La consommation équitable :
une requalification du citoyen en consommateur
Gabriela Parodi
Université de Nantes
La mise en avant de certaines valeurs morales, politiques et sociales, associées à l’achat
équitable, permet de donner une reconnaissance à une forme de consommation alternative,
nommée responsable. Le « consommateur citoyen » apparaît comme l’acteur spécifique de
cette démarche de consommation réflexive.

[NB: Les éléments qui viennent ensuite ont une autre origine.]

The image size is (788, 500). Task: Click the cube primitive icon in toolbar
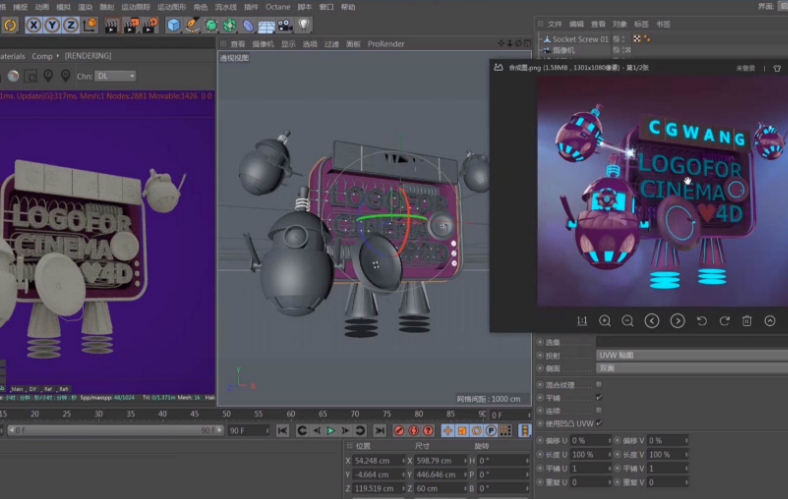(174, 25)
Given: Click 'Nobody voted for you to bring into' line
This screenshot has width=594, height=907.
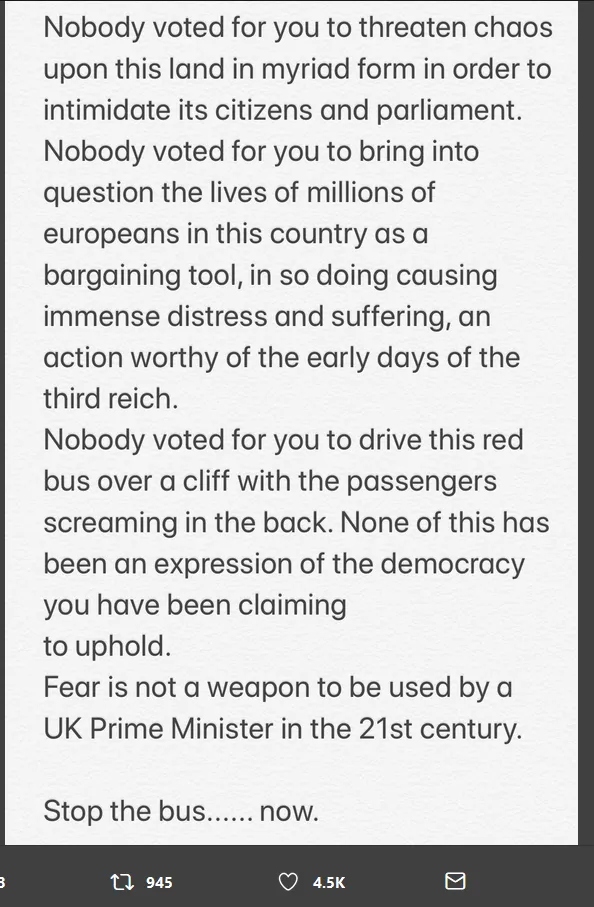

Devenir un consom’acteur dans nos sociétés suppose de s’inscrire dans cette démarche
d’achat responsable en écho avec une logique commerciale dont les prérogatives sont
l’éthique et l’équitable. Les consommateurs qui s’identifient à ces valeurs, en achetant
équitable, sont reconnus comme des citoyens à part entière. C’est ce constat, omniprésent
dans les discours des promoteurs du commerce équitable, qui nous invite à problématiser cette
requalification du citoyen en consommateur.
Le commerce équitable :
l’efficacité économique de la solidarité
Thomas Coutrot
Membre du comité scientifique d’ATTAC
Selon la doctrine du libéralisme économique, la concurrence est toujours et partout plus
efficace économiquement que la solidarité ou la démocratie. L’économie solidaire serait par
nature inefficace. Deux arguments sont couramment avancés pour justifier ce point de vue.
Au niveau local, l’appât du gain serait la meilleure incitation à l’efficacité maximale. Au
niveau social, la logique de la maximisation du profit garantirait seule l’orientation des
investissements vers les secteurs où ils sont le plus nécessaires. Mais cette conception
dominante de l’efficacité économique peut être fortement contestée. L’exemple du commerce
équitable permet d’introduire cette critique.